→ TASK GOAL: Every entry must appear in the output exactly as it does here.

→ DATA RECORDS:
═══

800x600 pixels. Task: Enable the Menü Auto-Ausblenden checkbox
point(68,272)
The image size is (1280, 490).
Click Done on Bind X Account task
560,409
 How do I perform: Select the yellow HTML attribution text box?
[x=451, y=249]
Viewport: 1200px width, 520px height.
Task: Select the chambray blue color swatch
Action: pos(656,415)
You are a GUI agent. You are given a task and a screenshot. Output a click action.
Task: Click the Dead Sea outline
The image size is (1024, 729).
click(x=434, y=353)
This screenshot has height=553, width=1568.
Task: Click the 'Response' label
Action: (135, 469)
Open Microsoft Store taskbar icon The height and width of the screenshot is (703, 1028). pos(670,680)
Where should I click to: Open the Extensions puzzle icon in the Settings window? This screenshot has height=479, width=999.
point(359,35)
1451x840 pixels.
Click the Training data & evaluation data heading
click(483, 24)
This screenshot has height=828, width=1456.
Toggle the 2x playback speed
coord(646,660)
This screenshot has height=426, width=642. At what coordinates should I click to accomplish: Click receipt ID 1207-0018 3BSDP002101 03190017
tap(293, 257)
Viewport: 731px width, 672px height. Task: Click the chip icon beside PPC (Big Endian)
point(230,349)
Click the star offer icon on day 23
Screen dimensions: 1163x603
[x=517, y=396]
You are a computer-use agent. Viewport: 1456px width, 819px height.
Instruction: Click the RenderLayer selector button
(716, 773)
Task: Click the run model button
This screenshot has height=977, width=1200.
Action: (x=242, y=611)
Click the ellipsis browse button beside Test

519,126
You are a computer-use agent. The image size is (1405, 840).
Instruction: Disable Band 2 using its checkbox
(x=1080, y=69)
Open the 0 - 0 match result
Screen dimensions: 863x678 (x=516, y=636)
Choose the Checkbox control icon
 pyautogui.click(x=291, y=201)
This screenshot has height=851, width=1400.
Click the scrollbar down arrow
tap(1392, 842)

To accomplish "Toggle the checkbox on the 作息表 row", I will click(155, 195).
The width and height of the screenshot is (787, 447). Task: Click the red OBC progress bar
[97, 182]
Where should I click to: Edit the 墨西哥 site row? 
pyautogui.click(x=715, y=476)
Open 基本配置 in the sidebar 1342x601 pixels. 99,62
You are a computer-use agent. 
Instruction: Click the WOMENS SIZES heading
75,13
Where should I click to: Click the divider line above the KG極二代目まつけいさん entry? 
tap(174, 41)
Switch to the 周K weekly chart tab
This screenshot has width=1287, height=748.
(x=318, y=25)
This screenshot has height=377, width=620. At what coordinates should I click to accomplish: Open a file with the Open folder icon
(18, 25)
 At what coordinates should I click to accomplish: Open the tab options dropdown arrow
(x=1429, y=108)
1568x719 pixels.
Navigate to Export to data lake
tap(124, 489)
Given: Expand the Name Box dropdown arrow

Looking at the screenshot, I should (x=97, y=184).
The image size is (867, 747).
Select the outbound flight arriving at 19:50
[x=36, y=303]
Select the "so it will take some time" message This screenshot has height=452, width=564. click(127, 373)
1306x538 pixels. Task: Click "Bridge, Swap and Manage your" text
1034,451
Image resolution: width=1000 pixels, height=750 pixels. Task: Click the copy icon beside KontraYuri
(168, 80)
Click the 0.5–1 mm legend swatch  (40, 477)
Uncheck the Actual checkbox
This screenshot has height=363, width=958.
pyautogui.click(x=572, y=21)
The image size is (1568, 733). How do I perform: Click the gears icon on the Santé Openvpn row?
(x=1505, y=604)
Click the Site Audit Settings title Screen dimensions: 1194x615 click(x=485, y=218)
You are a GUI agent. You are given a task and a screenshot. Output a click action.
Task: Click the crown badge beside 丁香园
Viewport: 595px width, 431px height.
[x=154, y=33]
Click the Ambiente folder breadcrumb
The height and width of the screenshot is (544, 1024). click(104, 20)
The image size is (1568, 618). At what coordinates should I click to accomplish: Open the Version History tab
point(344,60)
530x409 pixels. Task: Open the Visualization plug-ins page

═══

→ FINISHED TASK:
800x600 pixels. Task: Enable the Menü Auto-Ausblenden checkbox
point(68,272)
The image size is (1280, 490).
Click Done on Bind X Account task
560,409
 How do I perform: Select the yellow HTML attribution text box?
[x=451, y=249]
Viewport: 1200px width, 520px height.
Task: Select the chambray blue color swatch
Action: pos(656,415)
You are a GUI agent. You are given a task and a screenshot. Output a click action.
Task: Click the Dead Sea outline
The image size is (1024, 729).
click(x=434, y=353)
This screenshot has height=553, width=1568.
Task: Click the 'Response' label
Action: (135, 469)
Open Microsoft Store taskbar icon The height and width of the screenshot is (703, 1028). pos(670,680)
Where should I click to: Open the Extensions puzzle icon in the Settings window? This screenshot has height=479, width=999.
point(359,35)
1451x840 pixels.
Click the Training data & evaluation data heading
click(483, 24)
This screenshot has height=828, width=1456.
Toggle the 2x playback speed
coord(646,660)
This screenshot has height=426, width=642. At what coordinates should I click to accomplish: Click receipt ID 1207-0018 3BSDP002101 03190017
tap(293, 257)
Viewport: 731px width, 672px height. Task: Click the chip icon beside PPC (Big Endian)
point(230,349)
Click the star offer icon on day 23
Screen dimensions: 1163x603
[x=517, y=396]
You are a computer-use agent. Viewport: 1456px width, 819px height.
Instruction: Click the RenderLayer selector button
(716, 773)
Task: Click the run model button
This screenshot has height=977, width=1200.
Action: (x=242, y=611)
Click the ellipsis browse button beside Test

519,126
You are a computer-use agent. The image size is (1405, 840).
Instruction: Disable Band 2 using its checkbox
(x=1080, y=69)
Open the 0 - 0 match result
Screen dimensions: 863x678 (x=516, y=636)
Choose the Checkbox control icon
 pyautogui.click(x=291, y=201)
This screenshot has height=851, width=1400.
Click the scrollbar down arrow
tap(1392, 842)

To accomplish "Toggle the checkbox on the 作息表 row", I will click(155, 195).
The width and height of the screenshot is (787, 447). Task: Click the red OBC progress bar
[97, 182]
Where should I click to: Edit the 墨西哥 site row? 
pyautogui.click(x=715, y=476)
Open 基本配置 in the sidebar 1342x601 pixels. 99,62
You are a computer-use agent. 
Instruction: Click the WOMENS SIZES heading
75,13
Where should I click to: Click the divider line above the KG極二代目まつけいさん entry? 
tap(174, 41)
Switch to the 周K weekly chart tab
This screenshot has width=1287, height=748.
(x=318, y=25)
This screenshot has height=377, width=620. At what coordinates should I click to accomplish: Open a file with the Open folder icon
(18, 25)
 At what coordinates should I click to accomplish: Open the tab options dropdown arrow
(x=1429, y=108)
1568x719 pixels.
Navigate to Export to data lake
tap(124, 489)
Given: Expand the Name Box dropdown arrow

Looking at the screenshot, I should (x=97, y=184).
The image size is (867, 747).
Select the outbound flight arriving at 19:50
[x=36, y=303]
Select the "so it will take some time" message This screenshot has height=452, width=564. click(127, 373)
1306x538 pixels. Task: Click "Bridge, Swap and Manage your" text
1034,451
Image resolution: width=1000 pixels, height=750 pixels. Task: Click the copy icon beside KontraYuri
(168, 80)
Click the 0.5–1 mm legend swatch  (40, 477)
Uncheck the Actual checkbox
This screenshot has height=363, width=958.
pyautogui.click(x=572, y=21)
The image size is (1568, 733). How do I perform: Click the gears icon on the Santé Openvpn row?
(x=1505, y=604)
Click the Site Audit Settings title Screen dimensions: 1194x615 click(x=485, y=218)
You are a GUI agent. You are given a task and a screenshot. Output a click action.
Task: Click the crown badge beside 丁香园
Viewport: 595px width, 431px height.
[x=154, y=33]
Click the Ambiente folder breadcrumb
The height and width of the screenshot is (544, 1024). click(104, 20)
The image size is (1568, 618). At what coordinates should I click to accomplish: Open the Version History tab
point(344,60)
530x409 pixels. Task: Open the Visualization plug-ins page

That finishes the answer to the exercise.